Darüber hinaus erkannte er an, dass ETECSA die Unterschiede im wirtschaftlichen Zugang zwischen den verschiedenen sozialen Gruppen nicht berücksichtigt hat und sich darauf beschränkte, den Preisanstieg als eine „unvermeidliche“ Maßnahme angesichts der aktuellen Bedingungen im Land zu rechtfertigen.
Por otra parte, Velázquez erkannte öffentlich Mängel in der institutionellen Kommunikation von ETECSA mit ihren Nutzern an und akzeptierte, dass viele der Beschwerden auf die mangelnde Klarheit und die Langsamkeit bei der Beantwortung der Bürgeranliegen zurückzuführen sind.
Obwohl er versicherte, dass sie daran arbeiten, die Rückmeldungswege zu verbessern, präsentierte er keine Zeitpläne oder konkreten Werkzeuge, um diese Mängel zu beheben.
Häufig gestellte Fragen zum Anstieg der Internetpreise in Kuba
Warum hat ETECSA die Internetgebühren in Kuba erhöht?
ETECSA hat die Internetpreise aufgrund der Notwendigkeit erhöht, Devisen in ein verschuldetes Unternehmen zu spritzen. Die Geschäftsführerin von ETECSA, Tania Velázquez, rechtfertigte die Preiserhöhung als einen notwendigen Schritt, um die aktuellen Dienstleistungen aufrechtzuerhalten und internationale Schulden zu begleichen. Zudem zielt diese Maßnahme darauf ab, Einnahmen in US-Dollar zu generieren, um die technologische Infrastruktur des Landes zu erhalten.

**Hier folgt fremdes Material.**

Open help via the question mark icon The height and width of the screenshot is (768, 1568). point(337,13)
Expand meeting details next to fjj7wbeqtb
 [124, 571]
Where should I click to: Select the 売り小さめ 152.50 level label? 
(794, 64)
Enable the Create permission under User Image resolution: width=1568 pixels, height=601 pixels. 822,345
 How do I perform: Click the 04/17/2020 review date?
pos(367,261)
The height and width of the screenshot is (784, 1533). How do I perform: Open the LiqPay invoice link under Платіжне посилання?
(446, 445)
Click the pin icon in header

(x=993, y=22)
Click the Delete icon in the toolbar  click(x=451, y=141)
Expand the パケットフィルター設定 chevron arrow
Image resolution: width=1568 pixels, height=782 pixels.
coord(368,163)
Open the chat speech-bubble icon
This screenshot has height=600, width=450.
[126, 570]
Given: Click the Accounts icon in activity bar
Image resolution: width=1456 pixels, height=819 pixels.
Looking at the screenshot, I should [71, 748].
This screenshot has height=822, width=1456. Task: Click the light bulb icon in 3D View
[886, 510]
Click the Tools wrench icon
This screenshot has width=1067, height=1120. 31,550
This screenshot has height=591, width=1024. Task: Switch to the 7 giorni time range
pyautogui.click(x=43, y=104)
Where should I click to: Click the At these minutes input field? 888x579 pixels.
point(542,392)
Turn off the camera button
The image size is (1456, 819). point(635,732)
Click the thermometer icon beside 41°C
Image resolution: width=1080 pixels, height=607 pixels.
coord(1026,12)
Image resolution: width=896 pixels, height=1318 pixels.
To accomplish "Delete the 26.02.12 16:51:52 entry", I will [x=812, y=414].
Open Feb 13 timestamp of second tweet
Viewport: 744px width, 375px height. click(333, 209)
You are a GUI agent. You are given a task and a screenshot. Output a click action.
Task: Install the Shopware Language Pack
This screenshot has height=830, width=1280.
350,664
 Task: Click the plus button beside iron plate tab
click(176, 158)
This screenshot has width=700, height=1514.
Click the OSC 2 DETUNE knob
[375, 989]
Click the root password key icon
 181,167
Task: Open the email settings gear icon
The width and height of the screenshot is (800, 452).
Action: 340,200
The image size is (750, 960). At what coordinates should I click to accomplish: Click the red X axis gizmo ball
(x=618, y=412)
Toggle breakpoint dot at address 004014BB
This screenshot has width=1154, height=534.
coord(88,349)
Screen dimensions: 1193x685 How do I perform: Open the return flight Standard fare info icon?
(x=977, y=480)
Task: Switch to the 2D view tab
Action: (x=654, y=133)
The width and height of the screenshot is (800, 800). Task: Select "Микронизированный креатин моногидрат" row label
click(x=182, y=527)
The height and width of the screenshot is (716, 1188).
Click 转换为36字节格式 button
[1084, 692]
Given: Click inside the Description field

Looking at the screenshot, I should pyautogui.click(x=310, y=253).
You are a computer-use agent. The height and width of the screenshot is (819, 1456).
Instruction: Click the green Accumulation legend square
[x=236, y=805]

Welche spezifischen Maßnahmen plant ETECSA für Studenten und Ärzte umzusetzen?
ETECSA hat angekündigt, dass sie daran arbeitet, geeignetere Konnektivitätsmodelle für Studenten und Ärzte zu entwerfen, hat jedoch keine konkreten Details oder Zeitrahmen angeboten. Es werden Vorschläge wie Programme mit differenziertem Zugang und die Nutzung von Plattformen wie CUBEDUCA erwähnt, obwohl eingeräumt wird, dass diese Lösungen angesichts des Ausmaßes des Problems unzureichend sind.
Wie hat die kubanische Bevölkerung auf die Erhöhung der Tarife von ETECSA reagiert?
Die Reaktion der kubanischen Bevölkerung war Ablehnung und Empörung, hauptsächlich über soziale Netzwerke und offizielle Plattformen wie Cubadebate ausgedrückt. Die Bürger haben die Maßnahme kritisiert, da sie die wirtschaftliche Ungleichheit erhöht und den Zugang zu einem essenziellen Service einschränkt, und werfen ETECSA vor, ein System der "Kommunikation nach Kastensystem" zu fördern.
Welche Alternativen bietet ETECSA den Kubanern, die nicht in Dollar bezahlen können?
ETECSA hat die Aufladungen in kubanischen Pesos (CUP) auf maximal 360 CUP pro Monat beschränkt, was die Nutzer zwingt, größere Datenpakete in Dollar zu buchen. Diese Maßnahme schließt diejenigen aus, die keine Überweisungen erhalten oder keinen Zugang zu Fremdwährungen haben, was ihre Internetverbindung erheblich einschränkt.